By October 1942 he enjoyed a significant advantage in men, artillery, tanks and aircraft. He was ready to mount an offensive of his own. On the night of 24 October 1942, under cover of a 600-gun barrage, the 8th Army attacked the Axis positions. After ten days of bitter attritional fighting, which was reminiscent of the tactics used by the British in 1918, the heavily defended German line was breached.
On 4 November 1942 Montgomery's armour broke through and the pursuit of the defeated Germans and Italians began. Tobruk and Benghazi were soon retaken and by 23 November the British were back at El Agheila. By March 1943 the 8th Army had taken Tripoli and crossed into Tunisia.
Meanwhile, on 8 November 1942, the Allies had landed in French North Africa (Morocco and Algeria). The invasion force, codenamed Operation TORCH, was commanded by General Dwight Eisenhower and included the British 1st Army. After their initial resistance, the Vichy French agreed to a ceasefire. The Allies advanced into Tunisia, but the Germans reacted quickly and succeeded in blocking the route to Tunis at Kasserine.
Eisenhower was forced to consolidate his forces and develop his lines of communication so that they could support a major attack in tandem with the 8th Army. This was done despite ongoing German resistance and by 20 March 1943 the advancing 8th Army had linked up with Eisenhower's forces. The pressure on the Axis perimeter around Tunis increased and on 7 May the Allies entered the city. Five days later 250,000 German and Italian troops surrendered. The battle for North Africa was over.
The German ballad 'Lili Marlene' was popular among Afrika Korps troops serving in North Africa before being adopted by the 8th Army. Fearing that 'Lili Marlene' could demoralize their troops, the British commissioned an English version of the song, written in 1942 by Tommy Connor. In the United States the Berlin-born star Marlene Dietrich recorded another English translation. Within a relatively short period, 'Lili Marlene' went from the obscurity of the Western Desert to become one of the best-known songs of the war.
As well as soldiers from Britain, there were Australian, Canadian, Indian, Nepalese, New Zealand, Maltese, Palestinian, Transjordanian, Rhodesian and South African troops from the Commonwealth, alongside Free French, Czech, Greek, Yugoslav and Polish troops.

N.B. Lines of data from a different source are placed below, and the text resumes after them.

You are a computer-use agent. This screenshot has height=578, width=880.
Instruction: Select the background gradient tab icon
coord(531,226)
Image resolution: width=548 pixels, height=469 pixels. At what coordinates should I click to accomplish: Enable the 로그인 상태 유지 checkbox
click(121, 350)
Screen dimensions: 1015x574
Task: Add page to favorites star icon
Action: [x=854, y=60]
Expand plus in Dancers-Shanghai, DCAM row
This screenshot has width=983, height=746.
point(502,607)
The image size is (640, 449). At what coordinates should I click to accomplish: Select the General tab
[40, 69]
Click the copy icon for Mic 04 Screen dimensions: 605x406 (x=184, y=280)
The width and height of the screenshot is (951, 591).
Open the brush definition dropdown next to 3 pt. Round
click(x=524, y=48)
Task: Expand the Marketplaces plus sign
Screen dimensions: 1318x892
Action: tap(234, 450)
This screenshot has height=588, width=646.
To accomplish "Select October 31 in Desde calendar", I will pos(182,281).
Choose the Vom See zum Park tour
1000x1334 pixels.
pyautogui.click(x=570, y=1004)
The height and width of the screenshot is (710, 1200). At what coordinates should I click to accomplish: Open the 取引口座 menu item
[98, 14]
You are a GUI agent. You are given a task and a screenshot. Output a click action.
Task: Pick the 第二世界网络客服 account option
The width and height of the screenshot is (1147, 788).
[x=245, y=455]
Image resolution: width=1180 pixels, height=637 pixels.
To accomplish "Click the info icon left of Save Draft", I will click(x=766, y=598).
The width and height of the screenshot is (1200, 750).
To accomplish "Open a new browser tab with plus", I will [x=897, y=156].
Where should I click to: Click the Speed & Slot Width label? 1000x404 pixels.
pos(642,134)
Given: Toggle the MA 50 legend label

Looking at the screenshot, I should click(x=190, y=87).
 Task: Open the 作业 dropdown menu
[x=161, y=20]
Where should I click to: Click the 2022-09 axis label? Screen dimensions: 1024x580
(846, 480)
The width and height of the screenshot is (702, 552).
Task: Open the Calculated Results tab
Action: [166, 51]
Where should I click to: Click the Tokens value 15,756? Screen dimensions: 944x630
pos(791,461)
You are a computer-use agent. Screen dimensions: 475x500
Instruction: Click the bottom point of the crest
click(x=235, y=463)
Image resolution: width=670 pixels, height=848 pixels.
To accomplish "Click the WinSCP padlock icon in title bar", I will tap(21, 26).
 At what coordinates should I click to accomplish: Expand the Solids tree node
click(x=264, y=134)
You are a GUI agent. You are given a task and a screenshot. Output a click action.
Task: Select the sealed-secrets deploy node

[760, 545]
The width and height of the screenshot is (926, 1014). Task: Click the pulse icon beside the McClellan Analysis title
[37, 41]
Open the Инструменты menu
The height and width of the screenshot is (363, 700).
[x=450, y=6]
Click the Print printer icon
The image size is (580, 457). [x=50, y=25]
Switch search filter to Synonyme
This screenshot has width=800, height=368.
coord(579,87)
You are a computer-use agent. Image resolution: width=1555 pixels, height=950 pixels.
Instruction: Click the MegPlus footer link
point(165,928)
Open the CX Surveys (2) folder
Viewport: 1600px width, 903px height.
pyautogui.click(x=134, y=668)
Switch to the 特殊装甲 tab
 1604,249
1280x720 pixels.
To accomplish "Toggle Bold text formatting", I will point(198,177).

In the desert natural water supplies were almost non-existent. Water had to be transported in. Half of each man's water ration went for cooking and topping up the radiators of vehicles. Men had to ration what was left for drinking, washing and shaving. The British water containers were flimsy and leaked. The Germans used a metal container with a cap and strong handles known as the Jerry can. These were a prized item and were looted from the enemy whenever possible.
The daytime temperatures in the North African desert range from 20-60C and it is often 40C (104F) in the shade. The highest temperatures are in the late afternoon. At night the temperature drops. The extreme heat of the day and intense cold of night made life uncomfortable for the troops. The shortage of water increased their discomfort. The heat was a particular problem for armoured units. The inside of tanks was almost unbearable and made worse by the heat of engines and guns.
During the war there was only one paved road that ran along the North African coast and even this was not complete on the outbreak of hostilities. Both the Allies and the Germans had to struggle across rocky plateaus, sand dunes and dusty depressions in what was an empty and barren landscape.